→ **Your instructions**
The full set of entries below, restated word for word and stripped of images, is the expected result.

→ **Given data**
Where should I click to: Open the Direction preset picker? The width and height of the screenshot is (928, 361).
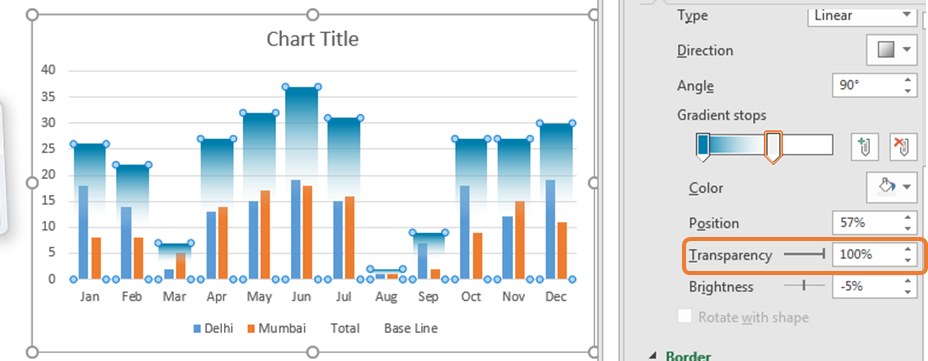click(x=892, y=50)
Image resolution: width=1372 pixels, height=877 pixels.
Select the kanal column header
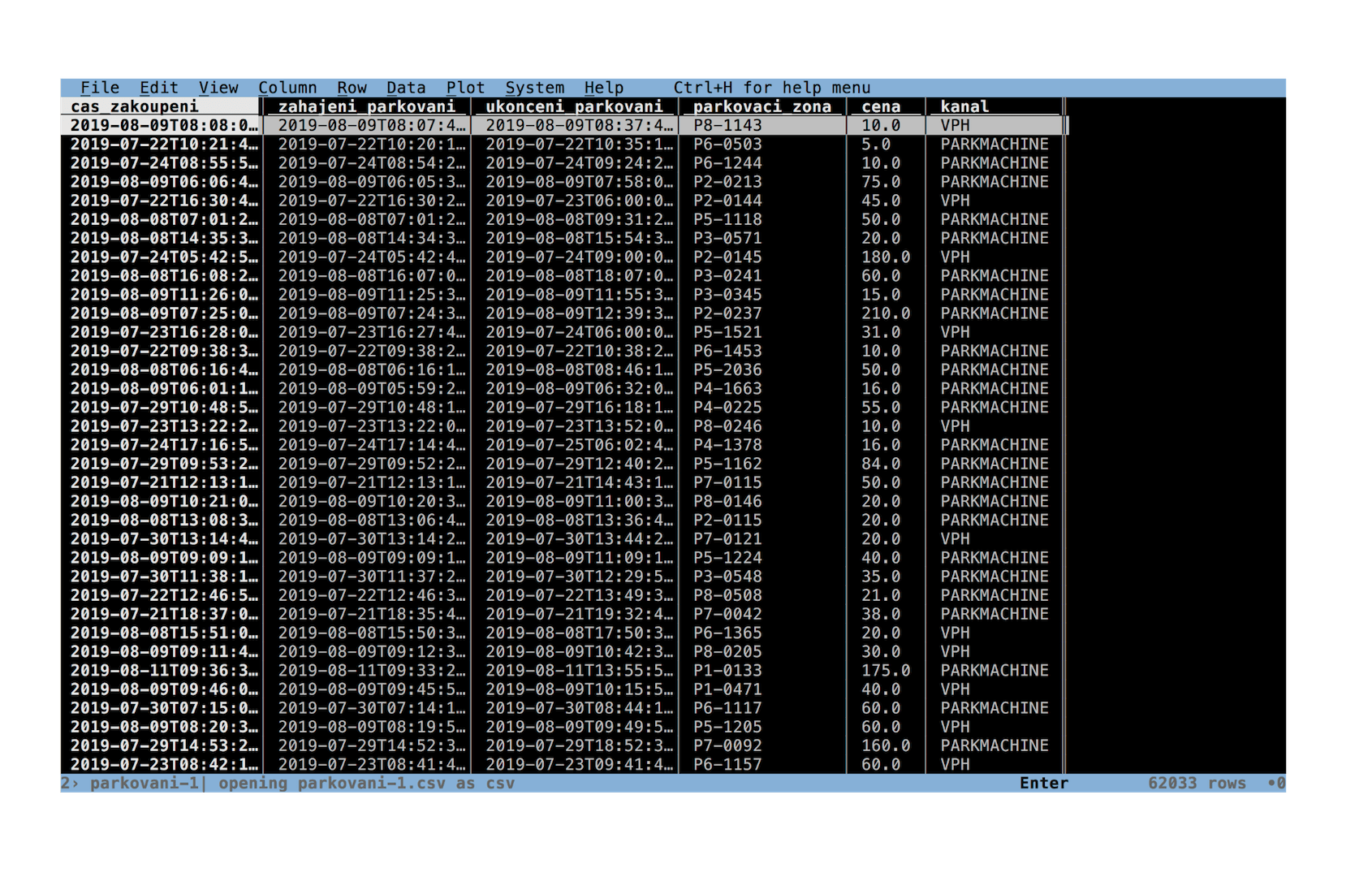tap(965, 106)
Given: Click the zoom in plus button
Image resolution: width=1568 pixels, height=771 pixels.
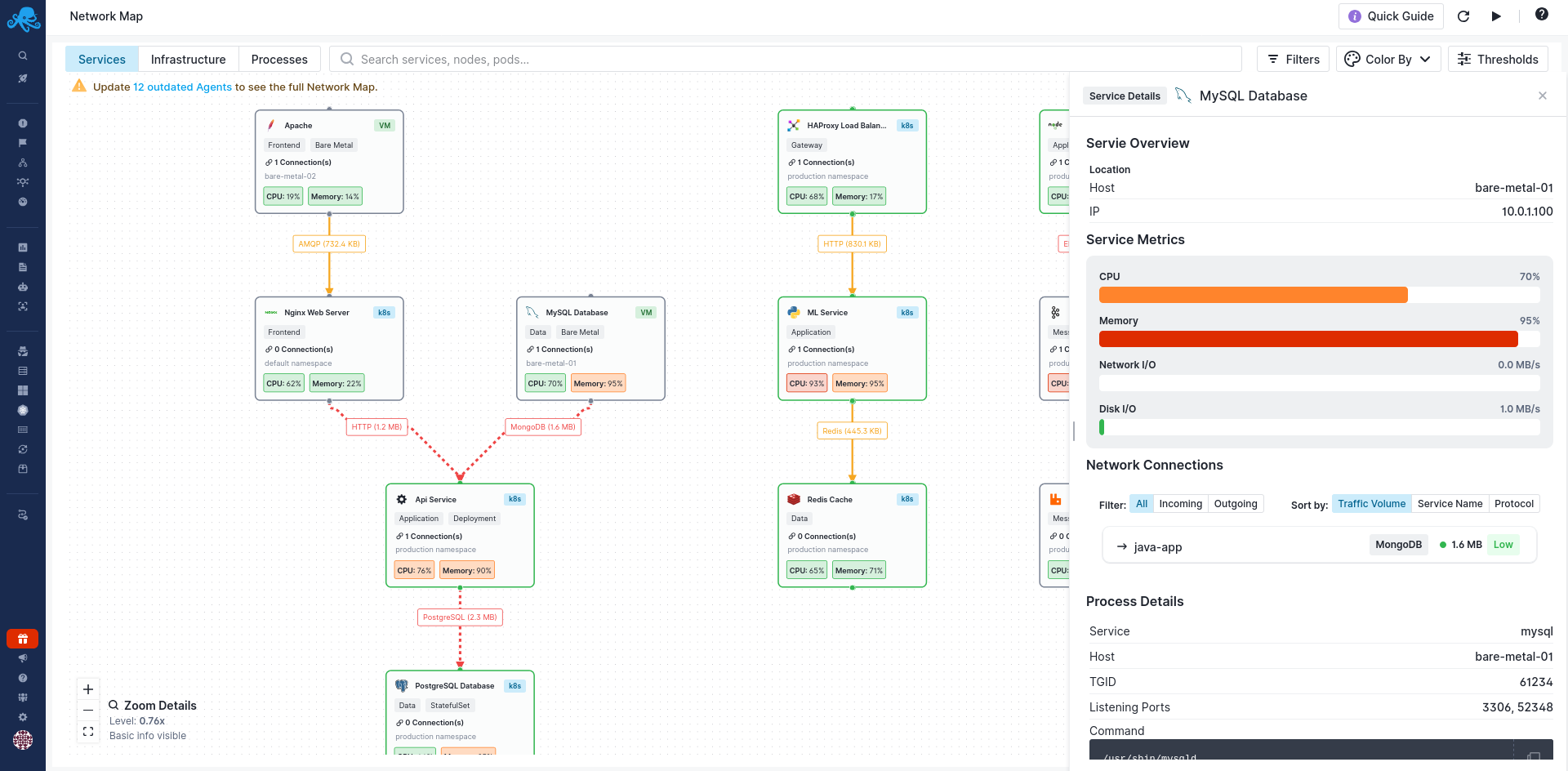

→ **Written answer**
Where should I click to: Open the Direction preset picker? The width and height of the screenshot is (928, 361).
click(x=892, y=50)
Image resolution: width=1372 pixels, height=877 pixels.
Select the kanal column header
tap(965, 106)
Given: Click the zoom in plus button
Image resolution: width=1568 pixels, height=771 pixels.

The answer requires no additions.